**WHAT TO PRODUCE:**
Only the lines from the one containing "Given: Toggle the Enable querier switch" through the end of the entries should be returned, exactly as they are, with the pictures omitted.
(MATERIAL PROVIDED begins)
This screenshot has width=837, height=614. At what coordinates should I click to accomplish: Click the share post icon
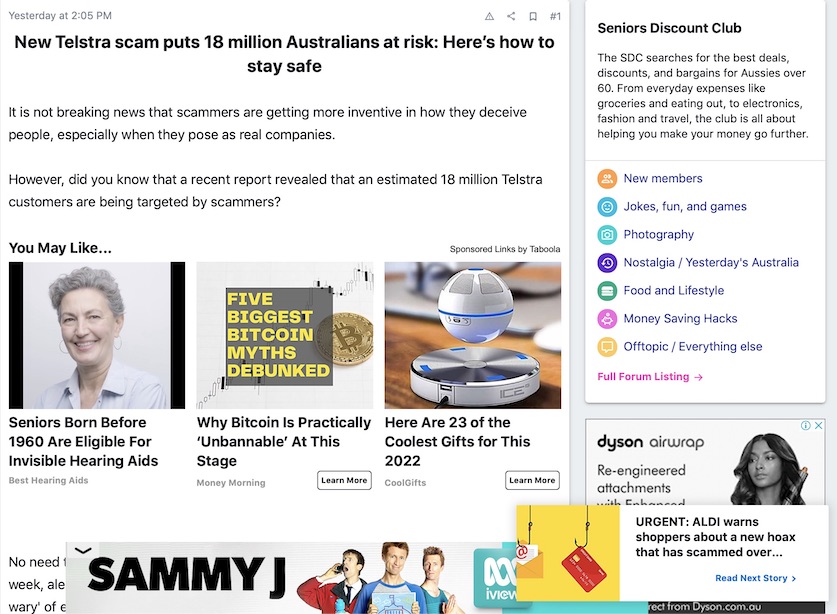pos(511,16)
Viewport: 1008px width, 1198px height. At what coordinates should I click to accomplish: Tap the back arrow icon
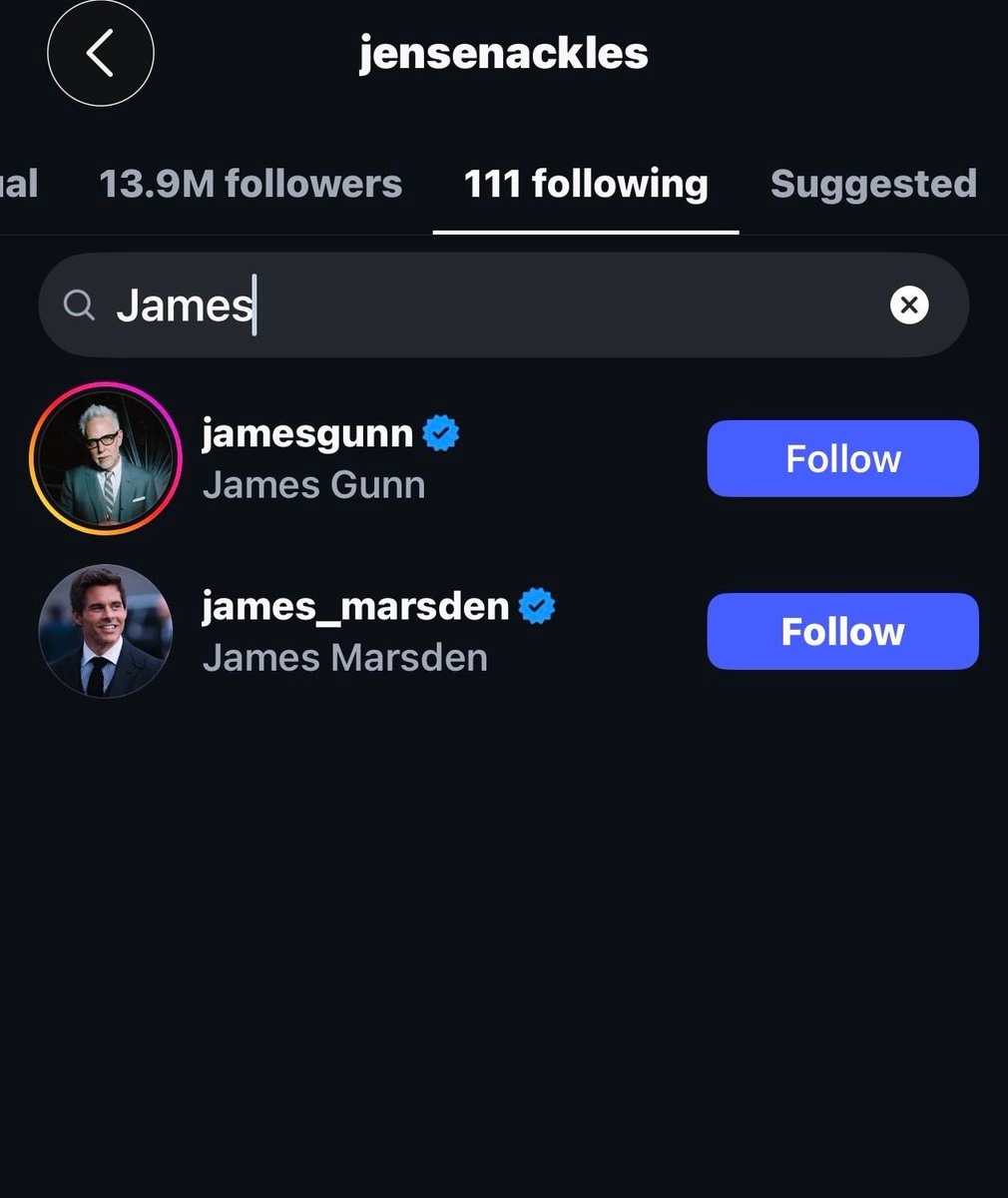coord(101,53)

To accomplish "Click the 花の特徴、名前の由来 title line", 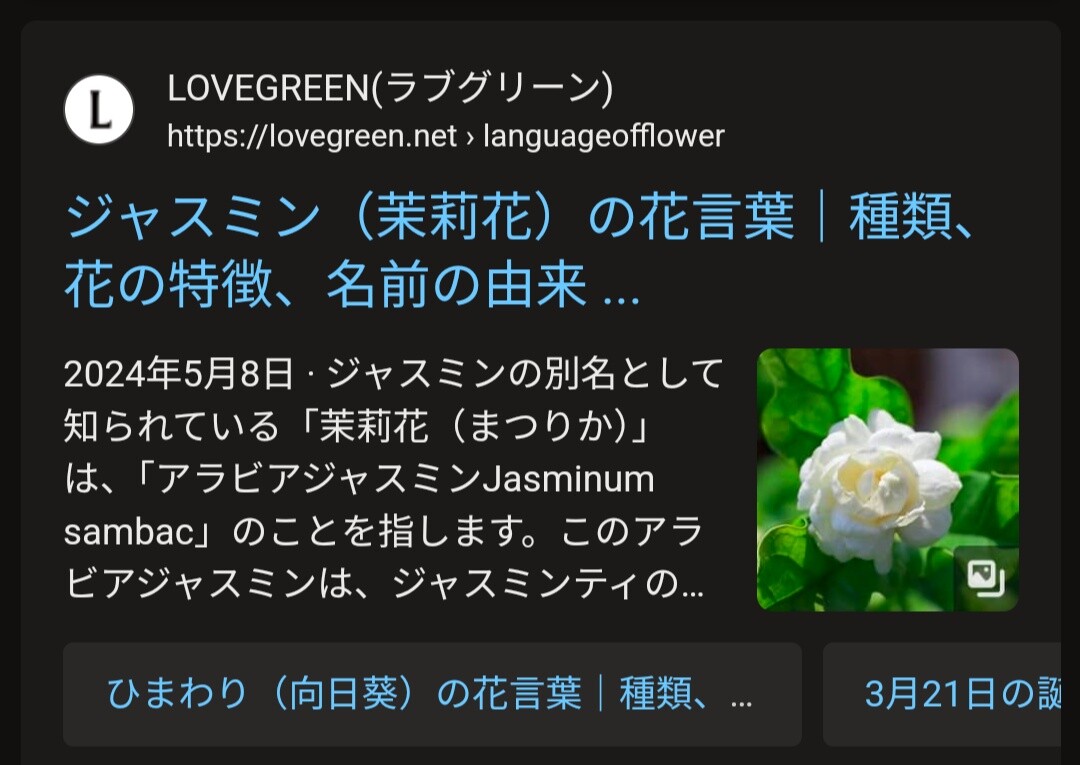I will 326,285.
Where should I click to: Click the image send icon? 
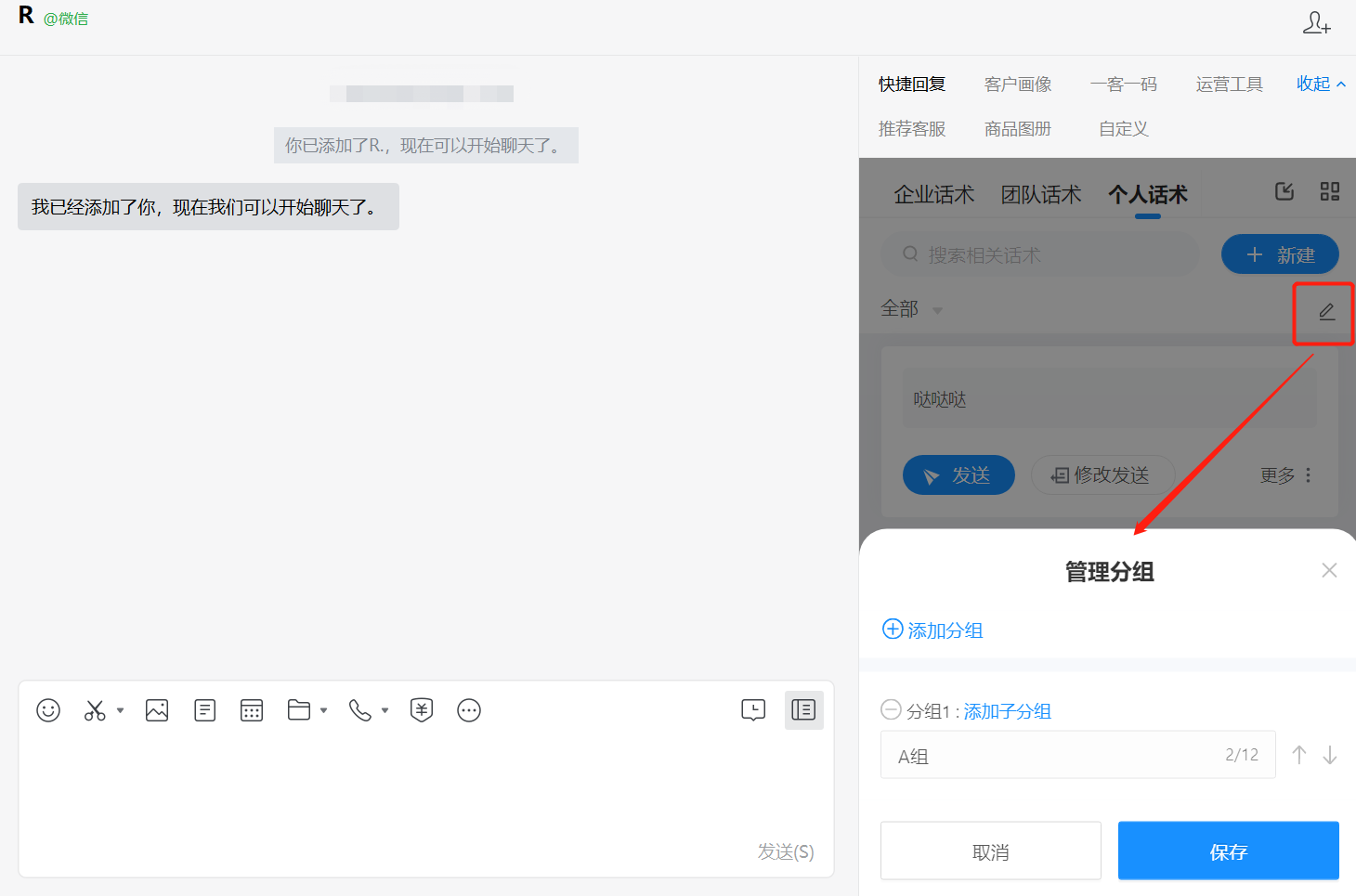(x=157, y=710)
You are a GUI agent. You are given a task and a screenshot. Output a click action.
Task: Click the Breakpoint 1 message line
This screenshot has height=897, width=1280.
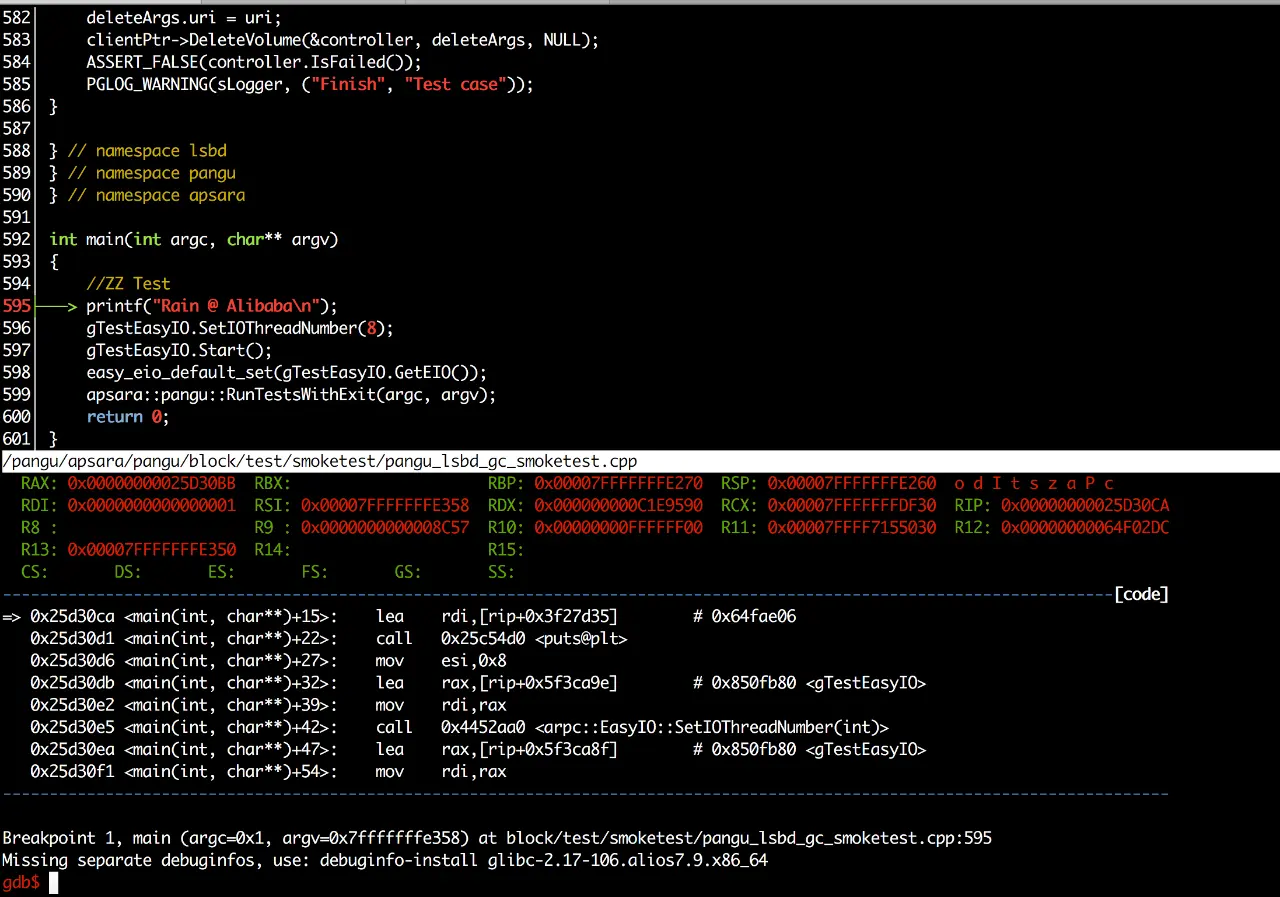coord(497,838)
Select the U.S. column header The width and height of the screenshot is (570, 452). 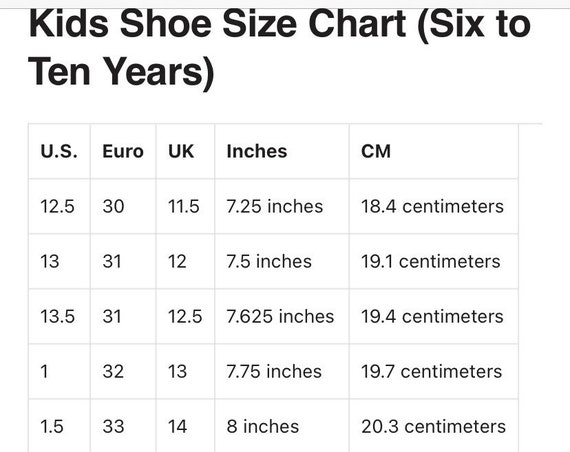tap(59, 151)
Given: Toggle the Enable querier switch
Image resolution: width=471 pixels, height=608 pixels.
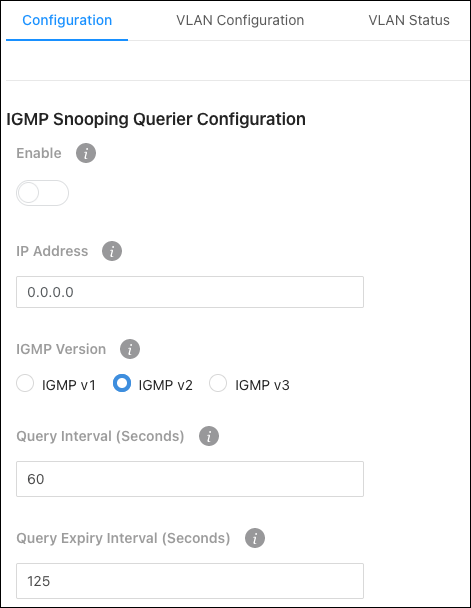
(MATERIAL PROVIDED ends)
**ANSWER FOR THIS EXERCISE:**
Given: Toggle the Enable querier switch
Image resolution: width=471 pixels, height=608 pixels.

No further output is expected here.